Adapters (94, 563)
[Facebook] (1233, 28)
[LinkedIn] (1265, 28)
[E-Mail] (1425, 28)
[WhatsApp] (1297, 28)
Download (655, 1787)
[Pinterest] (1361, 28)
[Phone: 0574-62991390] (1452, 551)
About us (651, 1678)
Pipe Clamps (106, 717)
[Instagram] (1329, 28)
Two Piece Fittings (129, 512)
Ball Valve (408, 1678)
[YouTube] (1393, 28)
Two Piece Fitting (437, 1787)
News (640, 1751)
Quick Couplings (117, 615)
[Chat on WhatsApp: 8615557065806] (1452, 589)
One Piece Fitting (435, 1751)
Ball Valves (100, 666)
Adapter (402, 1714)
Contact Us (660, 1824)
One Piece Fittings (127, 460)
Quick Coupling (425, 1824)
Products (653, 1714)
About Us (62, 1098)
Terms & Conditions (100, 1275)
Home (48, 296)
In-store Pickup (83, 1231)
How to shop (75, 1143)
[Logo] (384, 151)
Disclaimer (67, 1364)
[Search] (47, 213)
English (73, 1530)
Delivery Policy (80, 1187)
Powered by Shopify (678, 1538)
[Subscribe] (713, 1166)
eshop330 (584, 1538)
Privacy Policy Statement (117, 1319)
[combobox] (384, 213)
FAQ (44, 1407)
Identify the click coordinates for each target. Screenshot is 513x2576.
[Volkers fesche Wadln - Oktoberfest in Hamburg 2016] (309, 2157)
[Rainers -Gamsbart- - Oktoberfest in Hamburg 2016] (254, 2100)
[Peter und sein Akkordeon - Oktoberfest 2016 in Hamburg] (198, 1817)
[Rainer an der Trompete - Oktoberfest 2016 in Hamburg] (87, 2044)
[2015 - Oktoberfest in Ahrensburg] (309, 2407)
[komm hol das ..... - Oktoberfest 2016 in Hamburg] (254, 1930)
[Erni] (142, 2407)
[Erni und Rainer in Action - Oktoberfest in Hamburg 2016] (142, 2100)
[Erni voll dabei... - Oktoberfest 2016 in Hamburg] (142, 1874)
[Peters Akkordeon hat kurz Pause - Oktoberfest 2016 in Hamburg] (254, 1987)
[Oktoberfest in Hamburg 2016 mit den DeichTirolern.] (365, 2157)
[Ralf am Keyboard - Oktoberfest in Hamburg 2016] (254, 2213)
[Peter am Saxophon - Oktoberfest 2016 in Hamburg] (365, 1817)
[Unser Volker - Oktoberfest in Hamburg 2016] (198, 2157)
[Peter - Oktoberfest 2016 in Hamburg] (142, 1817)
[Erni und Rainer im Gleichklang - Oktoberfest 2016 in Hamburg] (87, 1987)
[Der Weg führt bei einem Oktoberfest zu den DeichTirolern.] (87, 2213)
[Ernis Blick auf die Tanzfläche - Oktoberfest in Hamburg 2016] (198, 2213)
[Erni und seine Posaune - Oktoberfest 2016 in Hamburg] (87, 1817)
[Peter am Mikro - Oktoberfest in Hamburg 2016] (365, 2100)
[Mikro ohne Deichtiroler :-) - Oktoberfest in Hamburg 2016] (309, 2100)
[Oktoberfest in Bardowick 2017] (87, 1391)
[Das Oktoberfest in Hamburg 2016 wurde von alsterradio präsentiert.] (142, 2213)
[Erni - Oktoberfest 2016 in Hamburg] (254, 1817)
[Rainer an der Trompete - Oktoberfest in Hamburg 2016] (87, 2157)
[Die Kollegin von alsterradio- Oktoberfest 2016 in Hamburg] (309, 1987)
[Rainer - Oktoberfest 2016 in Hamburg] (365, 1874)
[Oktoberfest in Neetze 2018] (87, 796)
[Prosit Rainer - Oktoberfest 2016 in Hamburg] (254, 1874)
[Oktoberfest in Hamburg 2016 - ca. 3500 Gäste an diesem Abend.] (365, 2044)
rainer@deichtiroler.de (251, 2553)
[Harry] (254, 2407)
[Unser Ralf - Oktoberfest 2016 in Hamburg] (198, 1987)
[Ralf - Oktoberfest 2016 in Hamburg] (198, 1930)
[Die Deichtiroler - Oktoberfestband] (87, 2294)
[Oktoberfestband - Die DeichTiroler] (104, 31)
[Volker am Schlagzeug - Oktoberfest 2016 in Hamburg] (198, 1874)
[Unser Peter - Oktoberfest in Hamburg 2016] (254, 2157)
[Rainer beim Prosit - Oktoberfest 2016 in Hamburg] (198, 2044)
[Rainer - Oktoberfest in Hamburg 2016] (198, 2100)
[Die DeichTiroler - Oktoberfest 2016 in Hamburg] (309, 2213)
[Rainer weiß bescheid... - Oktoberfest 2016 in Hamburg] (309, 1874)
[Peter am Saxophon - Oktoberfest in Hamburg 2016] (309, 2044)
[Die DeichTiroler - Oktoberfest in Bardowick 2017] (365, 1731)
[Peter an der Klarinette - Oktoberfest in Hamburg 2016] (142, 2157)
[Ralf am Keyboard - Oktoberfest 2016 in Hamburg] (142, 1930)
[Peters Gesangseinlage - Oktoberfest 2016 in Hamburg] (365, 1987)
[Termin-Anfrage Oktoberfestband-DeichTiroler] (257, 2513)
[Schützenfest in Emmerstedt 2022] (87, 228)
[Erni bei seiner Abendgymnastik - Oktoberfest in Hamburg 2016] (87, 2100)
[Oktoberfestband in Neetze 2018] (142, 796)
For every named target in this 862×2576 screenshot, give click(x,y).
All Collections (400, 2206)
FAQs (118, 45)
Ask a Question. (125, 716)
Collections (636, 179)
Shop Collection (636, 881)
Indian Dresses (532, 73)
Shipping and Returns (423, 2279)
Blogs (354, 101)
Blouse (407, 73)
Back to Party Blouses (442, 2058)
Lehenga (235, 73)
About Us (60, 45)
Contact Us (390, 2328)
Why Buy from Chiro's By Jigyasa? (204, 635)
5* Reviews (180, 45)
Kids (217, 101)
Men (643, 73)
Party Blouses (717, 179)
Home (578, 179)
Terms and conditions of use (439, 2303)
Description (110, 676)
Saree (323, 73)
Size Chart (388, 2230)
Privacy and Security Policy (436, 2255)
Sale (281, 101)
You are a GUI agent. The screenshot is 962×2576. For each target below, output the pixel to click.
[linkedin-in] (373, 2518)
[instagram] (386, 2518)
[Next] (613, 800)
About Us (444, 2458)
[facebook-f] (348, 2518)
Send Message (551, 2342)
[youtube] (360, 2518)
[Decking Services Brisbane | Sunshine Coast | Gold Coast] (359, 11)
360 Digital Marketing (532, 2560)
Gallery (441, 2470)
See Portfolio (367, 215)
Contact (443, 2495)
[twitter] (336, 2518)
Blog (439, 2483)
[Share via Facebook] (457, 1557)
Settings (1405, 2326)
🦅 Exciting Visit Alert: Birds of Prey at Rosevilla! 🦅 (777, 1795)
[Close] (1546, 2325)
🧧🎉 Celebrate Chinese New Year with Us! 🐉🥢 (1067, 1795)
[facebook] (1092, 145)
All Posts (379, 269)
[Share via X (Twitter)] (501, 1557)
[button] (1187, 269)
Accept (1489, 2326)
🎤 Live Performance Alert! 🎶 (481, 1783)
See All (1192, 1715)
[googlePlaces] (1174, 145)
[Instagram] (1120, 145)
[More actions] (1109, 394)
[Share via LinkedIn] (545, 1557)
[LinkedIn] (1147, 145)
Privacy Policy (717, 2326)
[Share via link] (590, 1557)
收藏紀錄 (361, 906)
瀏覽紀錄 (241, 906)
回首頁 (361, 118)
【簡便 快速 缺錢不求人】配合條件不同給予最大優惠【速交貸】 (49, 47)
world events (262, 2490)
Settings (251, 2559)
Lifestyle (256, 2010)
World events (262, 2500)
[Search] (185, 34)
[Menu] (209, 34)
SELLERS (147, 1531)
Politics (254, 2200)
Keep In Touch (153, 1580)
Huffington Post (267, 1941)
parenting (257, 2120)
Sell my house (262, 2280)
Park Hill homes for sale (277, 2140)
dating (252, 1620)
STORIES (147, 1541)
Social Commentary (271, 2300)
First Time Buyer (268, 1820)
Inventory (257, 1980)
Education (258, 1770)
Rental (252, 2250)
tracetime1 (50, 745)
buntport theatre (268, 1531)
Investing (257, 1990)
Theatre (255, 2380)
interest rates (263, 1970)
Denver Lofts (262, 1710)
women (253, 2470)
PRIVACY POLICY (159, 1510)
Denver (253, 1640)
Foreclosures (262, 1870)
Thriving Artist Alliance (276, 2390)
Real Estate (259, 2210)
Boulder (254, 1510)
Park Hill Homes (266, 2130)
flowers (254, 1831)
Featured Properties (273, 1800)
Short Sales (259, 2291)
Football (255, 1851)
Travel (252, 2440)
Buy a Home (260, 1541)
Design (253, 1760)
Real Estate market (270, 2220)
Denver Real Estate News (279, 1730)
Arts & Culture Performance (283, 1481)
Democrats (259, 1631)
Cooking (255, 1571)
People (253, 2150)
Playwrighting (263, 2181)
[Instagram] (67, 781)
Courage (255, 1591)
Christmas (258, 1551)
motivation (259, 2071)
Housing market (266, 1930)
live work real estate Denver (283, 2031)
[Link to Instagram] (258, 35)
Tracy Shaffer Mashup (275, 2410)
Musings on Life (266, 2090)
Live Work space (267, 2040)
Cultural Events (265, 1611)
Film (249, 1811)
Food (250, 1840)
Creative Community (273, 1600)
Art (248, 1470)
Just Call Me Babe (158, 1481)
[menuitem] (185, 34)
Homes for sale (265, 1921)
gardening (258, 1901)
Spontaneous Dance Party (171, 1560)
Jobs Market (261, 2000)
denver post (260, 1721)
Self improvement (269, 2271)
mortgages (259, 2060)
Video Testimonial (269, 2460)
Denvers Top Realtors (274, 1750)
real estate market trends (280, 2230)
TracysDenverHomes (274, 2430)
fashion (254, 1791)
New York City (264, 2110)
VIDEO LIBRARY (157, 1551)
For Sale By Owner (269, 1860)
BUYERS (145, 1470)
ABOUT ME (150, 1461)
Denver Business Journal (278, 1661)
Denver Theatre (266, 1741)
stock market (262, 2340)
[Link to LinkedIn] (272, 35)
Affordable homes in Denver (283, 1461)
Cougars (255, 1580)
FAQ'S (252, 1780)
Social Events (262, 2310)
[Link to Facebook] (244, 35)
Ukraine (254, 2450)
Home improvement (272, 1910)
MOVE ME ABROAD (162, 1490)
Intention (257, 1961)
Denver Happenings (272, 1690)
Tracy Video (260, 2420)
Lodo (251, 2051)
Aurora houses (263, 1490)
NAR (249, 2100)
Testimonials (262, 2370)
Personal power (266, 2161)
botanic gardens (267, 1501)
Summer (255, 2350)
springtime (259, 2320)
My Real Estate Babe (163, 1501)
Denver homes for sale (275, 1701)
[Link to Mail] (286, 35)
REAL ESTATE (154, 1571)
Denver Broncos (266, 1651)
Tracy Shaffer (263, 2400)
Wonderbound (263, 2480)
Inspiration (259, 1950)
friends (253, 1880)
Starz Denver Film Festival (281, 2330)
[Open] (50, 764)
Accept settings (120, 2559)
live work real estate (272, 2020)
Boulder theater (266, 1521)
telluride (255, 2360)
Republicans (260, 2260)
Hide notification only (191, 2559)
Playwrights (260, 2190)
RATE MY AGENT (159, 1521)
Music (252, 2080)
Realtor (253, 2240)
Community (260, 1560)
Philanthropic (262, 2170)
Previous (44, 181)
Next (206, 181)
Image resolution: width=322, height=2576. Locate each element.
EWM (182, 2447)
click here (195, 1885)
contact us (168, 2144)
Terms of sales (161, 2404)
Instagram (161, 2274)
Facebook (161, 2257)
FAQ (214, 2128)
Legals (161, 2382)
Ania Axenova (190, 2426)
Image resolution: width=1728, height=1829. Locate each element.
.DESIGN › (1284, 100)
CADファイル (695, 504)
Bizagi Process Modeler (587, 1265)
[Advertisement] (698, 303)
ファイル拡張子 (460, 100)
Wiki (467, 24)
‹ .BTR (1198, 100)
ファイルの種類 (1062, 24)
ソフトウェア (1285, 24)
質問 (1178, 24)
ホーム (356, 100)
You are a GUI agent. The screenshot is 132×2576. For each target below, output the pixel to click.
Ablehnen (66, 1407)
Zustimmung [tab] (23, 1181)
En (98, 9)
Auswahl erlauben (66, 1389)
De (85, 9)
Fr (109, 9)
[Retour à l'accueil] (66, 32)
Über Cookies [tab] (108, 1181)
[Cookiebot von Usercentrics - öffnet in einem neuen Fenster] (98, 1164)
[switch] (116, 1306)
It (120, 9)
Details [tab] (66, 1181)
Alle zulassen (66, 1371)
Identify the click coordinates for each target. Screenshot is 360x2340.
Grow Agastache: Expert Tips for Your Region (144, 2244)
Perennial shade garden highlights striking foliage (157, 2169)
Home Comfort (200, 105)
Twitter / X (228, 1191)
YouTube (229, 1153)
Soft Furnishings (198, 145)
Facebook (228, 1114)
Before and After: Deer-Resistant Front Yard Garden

■ ■ ■

## Requirement
Go through the listing, find each line with the word "einem", and copy it.

## Response for this exercise
[Der Weg führt bei einem Oktoberfest zu den DeichTirolern.] (87, 2213)
[Cookiebot von Usercentrics - öffnet in einem neuen Fenster] (98, 1164)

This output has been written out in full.